**EXERCISE REQUIREMENTS**
Every line in the records below that holds the word "diamond" is to be copied.

**EXERCISE MATERIALS**

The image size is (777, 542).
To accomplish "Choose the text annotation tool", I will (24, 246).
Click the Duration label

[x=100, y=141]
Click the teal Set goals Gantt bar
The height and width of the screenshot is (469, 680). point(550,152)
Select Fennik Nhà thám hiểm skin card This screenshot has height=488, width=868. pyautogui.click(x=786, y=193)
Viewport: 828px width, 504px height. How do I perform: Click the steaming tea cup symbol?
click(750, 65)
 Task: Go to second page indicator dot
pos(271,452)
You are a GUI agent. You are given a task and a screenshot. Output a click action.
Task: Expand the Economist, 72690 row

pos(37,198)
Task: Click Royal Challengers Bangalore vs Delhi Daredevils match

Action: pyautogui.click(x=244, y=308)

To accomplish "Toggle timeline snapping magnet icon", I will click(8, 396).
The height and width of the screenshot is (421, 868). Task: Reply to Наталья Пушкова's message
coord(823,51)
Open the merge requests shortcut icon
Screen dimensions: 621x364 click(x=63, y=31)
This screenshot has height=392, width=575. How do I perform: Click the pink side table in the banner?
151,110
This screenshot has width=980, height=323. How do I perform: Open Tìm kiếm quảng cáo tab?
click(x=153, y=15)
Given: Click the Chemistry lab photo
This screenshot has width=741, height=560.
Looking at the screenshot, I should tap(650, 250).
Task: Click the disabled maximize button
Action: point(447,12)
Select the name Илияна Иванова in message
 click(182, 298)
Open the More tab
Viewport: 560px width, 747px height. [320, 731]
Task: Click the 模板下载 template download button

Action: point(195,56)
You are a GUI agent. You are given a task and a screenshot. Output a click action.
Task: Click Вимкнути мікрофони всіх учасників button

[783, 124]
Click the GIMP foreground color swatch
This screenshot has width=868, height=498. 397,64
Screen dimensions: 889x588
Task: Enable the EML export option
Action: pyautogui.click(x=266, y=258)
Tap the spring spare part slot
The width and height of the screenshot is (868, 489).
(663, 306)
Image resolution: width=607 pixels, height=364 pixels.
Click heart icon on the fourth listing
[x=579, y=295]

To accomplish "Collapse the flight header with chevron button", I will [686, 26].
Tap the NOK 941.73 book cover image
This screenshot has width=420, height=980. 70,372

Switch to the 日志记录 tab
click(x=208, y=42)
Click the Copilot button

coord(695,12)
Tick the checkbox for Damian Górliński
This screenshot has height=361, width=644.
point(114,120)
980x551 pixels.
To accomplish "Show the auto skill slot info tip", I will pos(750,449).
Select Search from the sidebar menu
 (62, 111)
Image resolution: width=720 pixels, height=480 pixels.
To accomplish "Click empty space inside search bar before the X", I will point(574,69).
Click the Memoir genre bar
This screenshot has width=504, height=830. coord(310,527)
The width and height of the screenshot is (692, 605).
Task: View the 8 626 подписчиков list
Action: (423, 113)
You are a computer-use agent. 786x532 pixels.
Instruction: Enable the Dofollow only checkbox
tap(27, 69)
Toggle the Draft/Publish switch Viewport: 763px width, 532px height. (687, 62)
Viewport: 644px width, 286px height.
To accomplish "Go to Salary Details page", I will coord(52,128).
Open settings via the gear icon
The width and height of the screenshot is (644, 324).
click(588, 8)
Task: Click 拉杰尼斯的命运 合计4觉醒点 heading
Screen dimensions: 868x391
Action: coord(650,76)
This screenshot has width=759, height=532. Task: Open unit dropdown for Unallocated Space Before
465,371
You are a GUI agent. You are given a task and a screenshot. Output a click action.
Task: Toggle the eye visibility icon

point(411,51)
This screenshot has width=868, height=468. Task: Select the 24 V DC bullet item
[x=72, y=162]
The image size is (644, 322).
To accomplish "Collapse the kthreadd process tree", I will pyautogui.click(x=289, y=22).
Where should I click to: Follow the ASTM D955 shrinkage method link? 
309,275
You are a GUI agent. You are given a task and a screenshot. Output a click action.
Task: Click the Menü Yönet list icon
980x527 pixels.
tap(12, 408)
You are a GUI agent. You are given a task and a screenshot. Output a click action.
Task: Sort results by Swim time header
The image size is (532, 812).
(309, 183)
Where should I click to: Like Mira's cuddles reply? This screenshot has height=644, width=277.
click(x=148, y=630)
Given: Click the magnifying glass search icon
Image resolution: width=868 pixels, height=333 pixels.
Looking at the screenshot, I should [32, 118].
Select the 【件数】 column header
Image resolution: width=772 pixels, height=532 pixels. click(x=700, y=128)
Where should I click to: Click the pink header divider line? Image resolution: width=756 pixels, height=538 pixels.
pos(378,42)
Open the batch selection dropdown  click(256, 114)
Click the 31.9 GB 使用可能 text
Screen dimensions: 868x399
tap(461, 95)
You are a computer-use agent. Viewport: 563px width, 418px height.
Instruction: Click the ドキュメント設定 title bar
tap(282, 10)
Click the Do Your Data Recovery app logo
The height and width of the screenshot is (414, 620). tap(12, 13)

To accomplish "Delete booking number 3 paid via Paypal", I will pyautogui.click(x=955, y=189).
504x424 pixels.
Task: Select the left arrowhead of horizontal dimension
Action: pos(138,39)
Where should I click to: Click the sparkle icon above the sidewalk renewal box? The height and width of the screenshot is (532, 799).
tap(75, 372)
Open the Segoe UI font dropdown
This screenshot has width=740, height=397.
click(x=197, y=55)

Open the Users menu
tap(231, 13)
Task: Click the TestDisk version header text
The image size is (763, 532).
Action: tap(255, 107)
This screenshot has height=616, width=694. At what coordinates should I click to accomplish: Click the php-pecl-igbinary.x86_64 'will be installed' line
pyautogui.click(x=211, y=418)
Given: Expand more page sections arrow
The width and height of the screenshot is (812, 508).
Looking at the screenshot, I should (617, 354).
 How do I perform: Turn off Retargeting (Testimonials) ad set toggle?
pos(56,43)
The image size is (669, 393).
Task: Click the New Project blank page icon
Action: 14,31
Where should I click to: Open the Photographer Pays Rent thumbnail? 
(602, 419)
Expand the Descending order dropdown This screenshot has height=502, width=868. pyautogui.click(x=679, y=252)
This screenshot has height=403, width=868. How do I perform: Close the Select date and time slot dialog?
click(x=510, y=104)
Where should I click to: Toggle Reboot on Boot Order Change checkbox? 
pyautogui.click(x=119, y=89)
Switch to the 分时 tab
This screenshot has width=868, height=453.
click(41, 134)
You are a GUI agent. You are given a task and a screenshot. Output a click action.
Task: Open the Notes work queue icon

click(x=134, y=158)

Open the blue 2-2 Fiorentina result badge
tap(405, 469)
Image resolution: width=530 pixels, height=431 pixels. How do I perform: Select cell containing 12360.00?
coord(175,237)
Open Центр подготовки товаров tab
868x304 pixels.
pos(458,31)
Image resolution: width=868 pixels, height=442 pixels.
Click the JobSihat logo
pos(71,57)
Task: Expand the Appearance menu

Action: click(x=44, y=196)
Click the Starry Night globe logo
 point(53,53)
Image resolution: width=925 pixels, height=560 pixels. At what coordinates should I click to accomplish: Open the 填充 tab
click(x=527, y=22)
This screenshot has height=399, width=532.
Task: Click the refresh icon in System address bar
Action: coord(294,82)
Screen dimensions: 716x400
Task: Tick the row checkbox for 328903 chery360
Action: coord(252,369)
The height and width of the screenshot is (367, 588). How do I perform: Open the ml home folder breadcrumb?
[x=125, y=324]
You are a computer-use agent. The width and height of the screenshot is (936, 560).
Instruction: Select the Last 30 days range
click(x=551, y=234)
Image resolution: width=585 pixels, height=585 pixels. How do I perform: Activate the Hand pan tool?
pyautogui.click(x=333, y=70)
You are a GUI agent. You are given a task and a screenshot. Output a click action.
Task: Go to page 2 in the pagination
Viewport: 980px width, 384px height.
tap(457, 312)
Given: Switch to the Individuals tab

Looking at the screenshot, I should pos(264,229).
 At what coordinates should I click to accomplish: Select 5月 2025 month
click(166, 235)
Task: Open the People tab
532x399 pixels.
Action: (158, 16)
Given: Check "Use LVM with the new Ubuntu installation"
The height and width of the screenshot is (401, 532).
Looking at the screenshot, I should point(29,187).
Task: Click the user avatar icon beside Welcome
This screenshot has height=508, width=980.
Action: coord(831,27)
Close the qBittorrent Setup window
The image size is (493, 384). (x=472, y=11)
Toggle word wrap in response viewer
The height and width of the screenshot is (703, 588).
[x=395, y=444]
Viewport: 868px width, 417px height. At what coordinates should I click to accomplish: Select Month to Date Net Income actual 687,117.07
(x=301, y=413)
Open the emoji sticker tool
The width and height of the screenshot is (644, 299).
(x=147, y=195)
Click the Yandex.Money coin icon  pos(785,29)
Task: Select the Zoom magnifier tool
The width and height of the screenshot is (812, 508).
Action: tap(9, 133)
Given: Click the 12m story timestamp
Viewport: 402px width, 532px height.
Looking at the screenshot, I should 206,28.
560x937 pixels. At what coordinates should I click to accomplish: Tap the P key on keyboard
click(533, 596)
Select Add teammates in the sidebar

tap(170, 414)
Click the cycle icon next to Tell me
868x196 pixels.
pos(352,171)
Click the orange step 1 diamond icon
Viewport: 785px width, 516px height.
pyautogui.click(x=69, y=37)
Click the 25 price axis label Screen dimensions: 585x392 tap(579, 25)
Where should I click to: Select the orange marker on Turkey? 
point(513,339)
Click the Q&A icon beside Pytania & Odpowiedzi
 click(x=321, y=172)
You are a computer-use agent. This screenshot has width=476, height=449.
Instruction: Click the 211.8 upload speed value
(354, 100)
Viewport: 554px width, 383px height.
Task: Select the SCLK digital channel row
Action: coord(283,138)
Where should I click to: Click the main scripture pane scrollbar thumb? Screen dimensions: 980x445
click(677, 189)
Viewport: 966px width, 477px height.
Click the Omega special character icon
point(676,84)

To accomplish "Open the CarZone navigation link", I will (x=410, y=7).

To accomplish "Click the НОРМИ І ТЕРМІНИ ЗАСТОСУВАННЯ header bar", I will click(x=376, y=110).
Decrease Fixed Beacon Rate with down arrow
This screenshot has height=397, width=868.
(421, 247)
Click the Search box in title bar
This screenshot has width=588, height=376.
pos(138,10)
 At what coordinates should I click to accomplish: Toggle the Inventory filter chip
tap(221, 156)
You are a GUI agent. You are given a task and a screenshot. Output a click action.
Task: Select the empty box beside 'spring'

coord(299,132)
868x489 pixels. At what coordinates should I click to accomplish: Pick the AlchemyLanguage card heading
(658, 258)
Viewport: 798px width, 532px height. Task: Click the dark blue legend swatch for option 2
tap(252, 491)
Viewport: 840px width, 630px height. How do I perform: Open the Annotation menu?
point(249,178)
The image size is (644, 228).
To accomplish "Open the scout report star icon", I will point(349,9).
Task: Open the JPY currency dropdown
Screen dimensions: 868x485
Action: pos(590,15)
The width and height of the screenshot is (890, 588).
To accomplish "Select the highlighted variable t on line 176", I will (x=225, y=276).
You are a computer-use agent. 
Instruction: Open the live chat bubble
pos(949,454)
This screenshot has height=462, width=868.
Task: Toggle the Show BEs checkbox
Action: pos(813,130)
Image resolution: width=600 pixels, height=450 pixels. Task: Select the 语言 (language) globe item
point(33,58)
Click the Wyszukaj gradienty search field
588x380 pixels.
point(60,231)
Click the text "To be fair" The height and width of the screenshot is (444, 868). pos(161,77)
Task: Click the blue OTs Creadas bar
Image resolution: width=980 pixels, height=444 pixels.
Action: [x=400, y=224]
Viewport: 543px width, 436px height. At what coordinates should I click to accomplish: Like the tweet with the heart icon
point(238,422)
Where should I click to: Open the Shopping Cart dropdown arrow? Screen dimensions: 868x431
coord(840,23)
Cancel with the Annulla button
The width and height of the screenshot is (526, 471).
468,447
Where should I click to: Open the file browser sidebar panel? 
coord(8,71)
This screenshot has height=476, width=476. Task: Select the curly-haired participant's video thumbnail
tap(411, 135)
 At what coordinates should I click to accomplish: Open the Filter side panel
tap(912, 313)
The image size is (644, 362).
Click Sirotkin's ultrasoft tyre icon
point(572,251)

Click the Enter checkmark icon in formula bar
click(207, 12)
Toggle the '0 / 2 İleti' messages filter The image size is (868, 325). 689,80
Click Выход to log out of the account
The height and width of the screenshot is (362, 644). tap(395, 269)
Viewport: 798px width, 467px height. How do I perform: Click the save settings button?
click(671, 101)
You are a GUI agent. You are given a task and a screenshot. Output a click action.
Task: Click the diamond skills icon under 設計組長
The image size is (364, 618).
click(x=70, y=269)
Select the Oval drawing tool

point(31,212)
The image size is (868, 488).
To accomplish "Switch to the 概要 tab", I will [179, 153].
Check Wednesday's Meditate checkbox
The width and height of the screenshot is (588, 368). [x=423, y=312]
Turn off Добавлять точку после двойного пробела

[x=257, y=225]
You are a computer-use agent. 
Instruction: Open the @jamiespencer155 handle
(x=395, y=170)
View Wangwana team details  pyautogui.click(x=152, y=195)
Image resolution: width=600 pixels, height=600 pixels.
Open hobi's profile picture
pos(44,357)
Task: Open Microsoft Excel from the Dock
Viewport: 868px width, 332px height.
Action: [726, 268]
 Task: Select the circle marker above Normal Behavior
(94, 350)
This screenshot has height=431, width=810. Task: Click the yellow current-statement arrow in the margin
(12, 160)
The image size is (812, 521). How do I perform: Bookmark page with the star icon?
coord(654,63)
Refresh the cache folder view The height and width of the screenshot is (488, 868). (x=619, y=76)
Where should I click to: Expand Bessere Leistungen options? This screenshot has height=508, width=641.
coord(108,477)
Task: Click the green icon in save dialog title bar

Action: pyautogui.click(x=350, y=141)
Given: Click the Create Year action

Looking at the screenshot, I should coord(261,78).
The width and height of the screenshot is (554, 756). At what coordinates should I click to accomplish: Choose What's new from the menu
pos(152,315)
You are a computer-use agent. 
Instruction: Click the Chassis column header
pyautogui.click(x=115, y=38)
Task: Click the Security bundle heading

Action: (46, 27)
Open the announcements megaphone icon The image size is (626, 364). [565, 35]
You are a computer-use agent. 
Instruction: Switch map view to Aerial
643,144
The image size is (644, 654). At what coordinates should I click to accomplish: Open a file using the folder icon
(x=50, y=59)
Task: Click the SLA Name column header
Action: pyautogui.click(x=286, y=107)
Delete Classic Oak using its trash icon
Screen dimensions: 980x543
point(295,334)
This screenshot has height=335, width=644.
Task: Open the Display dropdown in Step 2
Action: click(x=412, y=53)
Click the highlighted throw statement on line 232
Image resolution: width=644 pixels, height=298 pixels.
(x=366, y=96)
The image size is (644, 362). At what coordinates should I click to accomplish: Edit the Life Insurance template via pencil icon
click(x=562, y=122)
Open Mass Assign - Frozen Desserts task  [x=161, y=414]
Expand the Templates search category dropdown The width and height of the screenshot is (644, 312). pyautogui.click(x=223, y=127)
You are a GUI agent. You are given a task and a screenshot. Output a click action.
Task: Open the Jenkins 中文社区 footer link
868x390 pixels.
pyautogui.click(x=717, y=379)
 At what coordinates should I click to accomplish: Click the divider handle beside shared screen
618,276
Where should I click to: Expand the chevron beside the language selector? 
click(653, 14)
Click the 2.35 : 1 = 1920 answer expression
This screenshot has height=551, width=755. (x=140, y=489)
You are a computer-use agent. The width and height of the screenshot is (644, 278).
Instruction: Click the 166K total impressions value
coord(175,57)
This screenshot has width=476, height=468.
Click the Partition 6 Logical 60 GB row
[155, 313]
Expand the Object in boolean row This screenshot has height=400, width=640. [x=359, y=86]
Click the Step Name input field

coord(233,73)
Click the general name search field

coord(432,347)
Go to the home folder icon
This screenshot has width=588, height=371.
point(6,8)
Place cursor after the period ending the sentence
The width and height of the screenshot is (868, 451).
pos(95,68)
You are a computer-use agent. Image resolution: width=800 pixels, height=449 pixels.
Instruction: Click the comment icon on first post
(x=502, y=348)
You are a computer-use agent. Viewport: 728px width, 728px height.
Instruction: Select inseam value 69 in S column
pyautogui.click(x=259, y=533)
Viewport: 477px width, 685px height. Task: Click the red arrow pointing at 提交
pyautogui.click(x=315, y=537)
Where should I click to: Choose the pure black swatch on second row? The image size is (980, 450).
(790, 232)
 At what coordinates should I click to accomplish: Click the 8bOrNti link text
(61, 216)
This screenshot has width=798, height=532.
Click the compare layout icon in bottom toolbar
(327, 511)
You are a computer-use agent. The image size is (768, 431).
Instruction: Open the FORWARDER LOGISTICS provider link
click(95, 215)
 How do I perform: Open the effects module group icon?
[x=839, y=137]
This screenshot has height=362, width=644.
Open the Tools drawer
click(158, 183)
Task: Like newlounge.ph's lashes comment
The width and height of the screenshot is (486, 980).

**FINAL ANSWER**
Click the orange step 1 diamond icon
Task: Click the diamond skills icon under 設計組長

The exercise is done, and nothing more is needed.